Non li ha visti arrivare, Gianni Bozzacchi, i suoi aggressori. Il fotografo italiano, celebre per i suoi scatti ai divi degli anni ’70 e ’80, è rimasto ferito dopo un agguato sul pianerottolo di casa sua a Roma. “Mi hanno colpito a una mano e sul costato ma non ho chiamato l’ambulanza, sono andato da solo al pronto soccorso”, ha raccontato al Messaggero. Bozzacchi stava andando a prendere un caffè con la moglie al bar sotto casa, quando, dopo aver aperto la porta, due uomini, uno sulla trentina e l’altro sulla cinquantina, hanno cercato di rispingerlo dentro casa: “Quello più giovane mi ha messo le mani al collo e ha stretto forte. Non credo si aspettassero una mia reazione, ma ho cercato di divincolarmi e ributtarli fuori”. L’82enne ha spiegato che gli è tornata utile la sua conoscenza delle arti marziali: “Il mio maestro fu John Armstead, non uno qualunque. Ho dato un calcio rotativo e questo mi ha salvato.”

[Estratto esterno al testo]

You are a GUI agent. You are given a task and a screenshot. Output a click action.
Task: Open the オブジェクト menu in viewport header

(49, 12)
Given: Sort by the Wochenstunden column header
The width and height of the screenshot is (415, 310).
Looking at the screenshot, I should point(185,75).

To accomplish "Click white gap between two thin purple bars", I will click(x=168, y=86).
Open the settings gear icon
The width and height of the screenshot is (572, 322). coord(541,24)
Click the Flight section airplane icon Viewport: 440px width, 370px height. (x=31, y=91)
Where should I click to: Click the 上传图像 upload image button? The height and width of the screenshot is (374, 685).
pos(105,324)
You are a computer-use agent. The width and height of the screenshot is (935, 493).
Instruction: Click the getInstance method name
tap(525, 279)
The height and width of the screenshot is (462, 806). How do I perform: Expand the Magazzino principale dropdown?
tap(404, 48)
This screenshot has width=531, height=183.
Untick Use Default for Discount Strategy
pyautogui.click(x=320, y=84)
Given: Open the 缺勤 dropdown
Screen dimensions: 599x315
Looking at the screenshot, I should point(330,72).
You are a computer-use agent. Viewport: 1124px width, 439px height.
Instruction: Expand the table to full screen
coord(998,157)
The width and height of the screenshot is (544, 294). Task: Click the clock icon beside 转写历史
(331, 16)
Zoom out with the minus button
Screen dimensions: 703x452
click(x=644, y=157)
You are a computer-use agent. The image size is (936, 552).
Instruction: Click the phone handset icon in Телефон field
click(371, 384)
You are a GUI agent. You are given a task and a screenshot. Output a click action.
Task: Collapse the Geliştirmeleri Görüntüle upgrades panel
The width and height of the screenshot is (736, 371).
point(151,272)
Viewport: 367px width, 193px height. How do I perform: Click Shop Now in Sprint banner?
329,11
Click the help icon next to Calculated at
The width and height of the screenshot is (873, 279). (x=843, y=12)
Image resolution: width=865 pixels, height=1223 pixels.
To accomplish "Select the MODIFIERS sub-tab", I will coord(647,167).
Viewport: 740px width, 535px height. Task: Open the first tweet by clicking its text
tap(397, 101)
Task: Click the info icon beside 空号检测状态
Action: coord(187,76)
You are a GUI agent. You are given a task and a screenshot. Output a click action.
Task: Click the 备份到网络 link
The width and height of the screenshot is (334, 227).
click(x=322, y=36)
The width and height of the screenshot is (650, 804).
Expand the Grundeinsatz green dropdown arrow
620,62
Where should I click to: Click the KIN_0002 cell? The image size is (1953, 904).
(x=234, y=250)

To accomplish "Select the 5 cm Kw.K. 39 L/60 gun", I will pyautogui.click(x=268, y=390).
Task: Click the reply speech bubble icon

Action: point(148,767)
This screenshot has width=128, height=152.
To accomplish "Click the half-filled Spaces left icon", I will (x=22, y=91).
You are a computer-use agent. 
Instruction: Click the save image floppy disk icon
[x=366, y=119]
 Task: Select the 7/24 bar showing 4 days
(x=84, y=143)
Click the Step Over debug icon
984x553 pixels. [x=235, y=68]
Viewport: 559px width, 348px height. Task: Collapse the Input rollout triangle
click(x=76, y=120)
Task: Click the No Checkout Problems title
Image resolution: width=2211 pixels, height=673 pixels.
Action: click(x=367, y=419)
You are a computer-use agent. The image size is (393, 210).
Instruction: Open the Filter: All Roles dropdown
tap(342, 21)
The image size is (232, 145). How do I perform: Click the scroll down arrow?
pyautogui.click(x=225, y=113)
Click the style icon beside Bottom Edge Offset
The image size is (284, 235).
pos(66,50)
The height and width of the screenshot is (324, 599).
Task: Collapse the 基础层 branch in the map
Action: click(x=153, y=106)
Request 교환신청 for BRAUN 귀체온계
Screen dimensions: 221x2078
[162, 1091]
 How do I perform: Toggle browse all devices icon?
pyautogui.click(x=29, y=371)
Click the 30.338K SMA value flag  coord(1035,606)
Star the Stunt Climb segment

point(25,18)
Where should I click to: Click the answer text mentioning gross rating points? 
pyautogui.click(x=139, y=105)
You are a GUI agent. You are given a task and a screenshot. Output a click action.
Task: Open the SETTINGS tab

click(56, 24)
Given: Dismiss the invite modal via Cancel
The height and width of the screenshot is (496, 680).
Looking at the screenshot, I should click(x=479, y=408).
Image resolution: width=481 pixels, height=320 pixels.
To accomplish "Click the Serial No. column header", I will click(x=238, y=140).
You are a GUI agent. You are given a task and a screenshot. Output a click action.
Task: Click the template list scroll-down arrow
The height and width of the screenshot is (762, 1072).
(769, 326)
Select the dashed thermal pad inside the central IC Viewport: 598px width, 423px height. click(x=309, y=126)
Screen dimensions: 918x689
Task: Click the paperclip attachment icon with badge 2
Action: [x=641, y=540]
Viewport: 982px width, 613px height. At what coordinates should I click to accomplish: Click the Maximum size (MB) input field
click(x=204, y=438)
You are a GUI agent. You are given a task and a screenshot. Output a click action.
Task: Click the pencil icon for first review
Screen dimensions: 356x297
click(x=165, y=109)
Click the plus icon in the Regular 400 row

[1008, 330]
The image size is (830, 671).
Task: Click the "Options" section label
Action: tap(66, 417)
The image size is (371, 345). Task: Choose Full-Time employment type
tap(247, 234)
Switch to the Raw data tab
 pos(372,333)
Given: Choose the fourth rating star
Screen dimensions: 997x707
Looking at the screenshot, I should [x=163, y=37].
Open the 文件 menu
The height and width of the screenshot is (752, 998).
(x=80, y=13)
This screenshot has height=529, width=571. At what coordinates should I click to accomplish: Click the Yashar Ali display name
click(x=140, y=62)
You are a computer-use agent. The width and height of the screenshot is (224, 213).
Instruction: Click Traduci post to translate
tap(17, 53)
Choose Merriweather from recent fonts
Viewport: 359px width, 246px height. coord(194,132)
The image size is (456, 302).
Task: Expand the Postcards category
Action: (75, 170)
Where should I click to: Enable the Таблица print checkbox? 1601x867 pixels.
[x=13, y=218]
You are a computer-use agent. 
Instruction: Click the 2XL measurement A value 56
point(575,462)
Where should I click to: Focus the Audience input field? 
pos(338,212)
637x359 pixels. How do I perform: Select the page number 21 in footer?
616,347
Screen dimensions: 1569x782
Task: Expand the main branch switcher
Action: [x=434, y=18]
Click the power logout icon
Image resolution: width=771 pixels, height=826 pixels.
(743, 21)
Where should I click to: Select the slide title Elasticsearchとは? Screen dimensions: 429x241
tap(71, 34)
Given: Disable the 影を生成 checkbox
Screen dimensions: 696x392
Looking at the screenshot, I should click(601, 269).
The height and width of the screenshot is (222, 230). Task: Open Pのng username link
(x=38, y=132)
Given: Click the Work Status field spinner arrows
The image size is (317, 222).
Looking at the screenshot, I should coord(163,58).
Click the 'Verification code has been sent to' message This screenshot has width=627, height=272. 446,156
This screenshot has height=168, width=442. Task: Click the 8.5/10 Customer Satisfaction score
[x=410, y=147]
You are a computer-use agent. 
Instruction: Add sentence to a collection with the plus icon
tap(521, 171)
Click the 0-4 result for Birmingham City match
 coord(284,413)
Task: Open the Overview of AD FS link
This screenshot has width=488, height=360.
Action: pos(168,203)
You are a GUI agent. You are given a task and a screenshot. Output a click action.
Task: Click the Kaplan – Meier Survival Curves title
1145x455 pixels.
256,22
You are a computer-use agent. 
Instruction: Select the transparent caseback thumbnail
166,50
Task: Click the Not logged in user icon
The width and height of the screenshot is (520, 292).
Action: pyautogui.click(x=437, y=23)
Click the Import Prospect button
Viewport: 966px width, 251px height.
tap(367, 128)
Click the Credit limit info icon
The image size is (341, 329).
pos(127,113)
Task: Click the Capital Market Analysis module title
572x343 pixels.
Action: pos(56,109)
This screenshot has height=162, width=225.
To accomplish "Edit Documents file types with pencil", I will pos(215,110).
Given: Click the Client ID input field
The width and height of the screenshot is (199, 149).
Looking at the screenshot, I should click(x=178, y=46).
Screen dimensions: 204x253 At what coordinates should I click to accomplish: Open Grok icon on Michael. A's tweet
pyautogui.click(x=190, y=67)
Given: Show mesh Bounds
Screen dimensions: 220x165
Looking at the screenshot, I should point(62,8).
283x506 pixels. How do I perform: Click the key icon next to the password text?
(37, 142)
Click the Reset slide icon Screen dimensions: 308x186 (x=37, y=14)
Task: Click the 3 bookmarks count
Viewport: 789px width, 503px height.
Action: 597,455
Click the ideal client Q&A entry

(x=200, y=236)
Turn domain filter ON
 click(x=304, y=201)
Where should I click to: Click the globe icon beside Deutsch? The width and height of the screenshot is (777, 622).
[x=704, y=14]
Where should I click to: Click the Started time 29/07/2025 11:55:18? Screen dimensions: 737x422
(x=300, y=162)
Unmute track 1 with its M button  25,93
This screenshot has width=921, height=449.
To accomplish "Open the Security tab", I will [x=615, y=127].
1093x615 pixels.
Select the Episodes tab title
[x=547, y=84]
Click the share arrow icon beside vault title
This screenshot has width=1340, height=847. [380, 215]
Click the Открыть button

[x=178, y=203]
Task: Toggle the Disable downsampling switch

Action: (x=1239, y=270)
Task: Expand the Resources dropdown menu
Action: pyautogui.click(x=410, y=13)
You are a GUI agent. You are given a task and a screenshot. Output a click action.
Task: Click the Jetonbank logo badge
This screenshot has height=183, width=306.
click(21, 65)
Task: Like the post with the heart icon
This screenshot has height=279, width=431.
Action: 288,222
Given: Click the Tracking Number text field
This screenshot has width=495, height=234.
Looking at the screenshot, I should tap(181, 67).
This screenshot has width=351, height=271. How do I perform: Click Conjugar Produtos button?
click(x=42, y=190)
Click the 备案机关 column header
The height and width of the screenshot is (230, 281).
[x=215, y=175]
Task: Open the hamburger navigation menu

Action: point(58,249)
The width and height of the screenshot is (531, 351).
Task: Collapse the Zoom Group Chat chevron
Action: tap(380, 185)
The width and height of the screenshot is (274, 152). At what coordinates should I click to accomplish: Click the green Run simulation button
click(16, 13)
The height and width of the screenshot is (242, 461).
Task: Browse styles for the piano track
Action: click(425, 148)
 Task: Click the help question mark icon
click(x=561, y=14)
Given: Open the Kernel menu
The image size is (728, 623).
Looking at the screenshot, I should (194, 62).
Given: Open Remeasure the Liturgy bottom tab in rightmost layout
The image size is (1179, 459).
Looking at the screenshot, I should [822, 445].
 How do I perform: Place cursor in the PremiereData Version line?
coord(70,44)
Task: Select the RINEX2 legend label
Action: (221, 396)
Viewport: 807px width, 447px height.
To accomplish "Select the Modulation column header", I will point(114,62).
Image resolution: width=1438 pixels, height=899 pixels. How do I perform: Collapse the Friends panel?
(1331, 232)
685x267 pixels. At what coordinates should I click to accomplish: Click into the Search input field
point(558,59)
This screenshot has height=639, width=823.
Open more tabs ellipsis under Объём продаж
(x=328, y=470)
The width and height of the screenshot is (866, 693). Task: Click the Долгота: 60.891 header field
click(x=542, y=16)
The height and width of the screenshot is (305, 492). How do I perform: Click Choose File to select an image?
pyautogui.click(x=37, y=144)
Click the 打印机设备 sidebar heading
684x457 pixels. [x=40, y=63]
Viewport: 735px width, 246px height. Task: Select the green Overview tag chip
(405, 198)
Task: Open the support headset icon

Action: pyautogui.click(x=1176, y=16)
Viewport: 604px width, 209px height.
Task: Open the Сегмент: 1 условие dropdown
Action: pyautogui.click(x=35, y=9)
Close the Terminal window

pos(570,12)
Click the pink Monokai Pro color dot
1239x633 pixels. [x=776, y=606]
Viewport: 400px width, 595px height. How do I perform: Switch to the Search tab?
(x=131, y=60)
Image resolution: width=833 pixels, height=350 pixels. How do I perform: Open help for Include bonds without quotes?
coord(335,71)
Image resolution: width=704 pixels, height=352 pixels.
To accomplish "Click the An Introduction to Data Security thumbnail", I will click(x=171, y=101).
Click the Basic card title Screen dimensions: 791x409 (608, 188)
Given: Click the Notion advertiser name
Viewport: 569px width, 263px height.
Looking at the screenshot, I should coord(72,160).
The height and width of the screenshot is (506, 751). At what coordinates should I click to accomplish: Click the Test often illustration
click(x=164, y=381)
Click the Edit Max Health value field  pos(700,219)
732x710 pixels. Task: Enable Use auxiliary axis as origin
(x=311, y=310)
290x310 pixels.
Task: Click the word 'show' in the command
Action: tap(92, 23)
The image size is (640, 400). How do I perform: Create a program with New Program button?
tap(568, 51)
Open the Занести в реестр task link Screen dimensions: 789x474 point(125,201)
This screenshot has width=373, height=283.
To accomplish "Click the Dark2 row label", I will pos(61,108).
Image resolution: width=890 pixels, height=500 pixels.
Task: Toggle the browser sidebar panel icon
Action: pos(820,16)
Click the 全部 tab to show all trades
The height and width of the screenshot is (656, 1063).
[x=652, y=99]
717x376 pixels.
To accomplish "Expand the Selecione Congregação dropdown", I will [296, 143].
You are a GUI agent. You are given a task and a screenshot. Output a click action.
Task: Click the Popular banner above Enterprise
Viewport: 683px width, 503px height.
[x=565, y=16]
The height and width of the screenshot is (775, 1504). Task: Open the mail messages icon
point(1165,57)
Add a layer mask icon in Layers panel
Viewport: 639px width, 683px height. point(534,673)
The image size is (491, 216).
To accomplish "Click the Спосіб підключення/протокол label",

Il calcio di Bozzacchi ha stordito il più giovane dei due: il 50enne ha tentato di reagire ma è caduto dalla tromba delle scale a chiocciola di marmo. “Spingendomi, ha perso l’equilibrio ed è scivolato giù. Penso che ci fosse addirittura un terzo uomo a fare il palo, ma dopo l’incidente i tre sono scappati”.
Il fotografo ha immortalato in carriera alcuni dei volti più noti del jetset internazionale: da artisti a pittori, da attori a musicisti, Liz Taylor e Picasso su tutti.Bozzacchi si è sempre definito “un uomo fortunato, appassionato delle imprese dei grandi protagonisti della produzione culturale dei suoi anni”.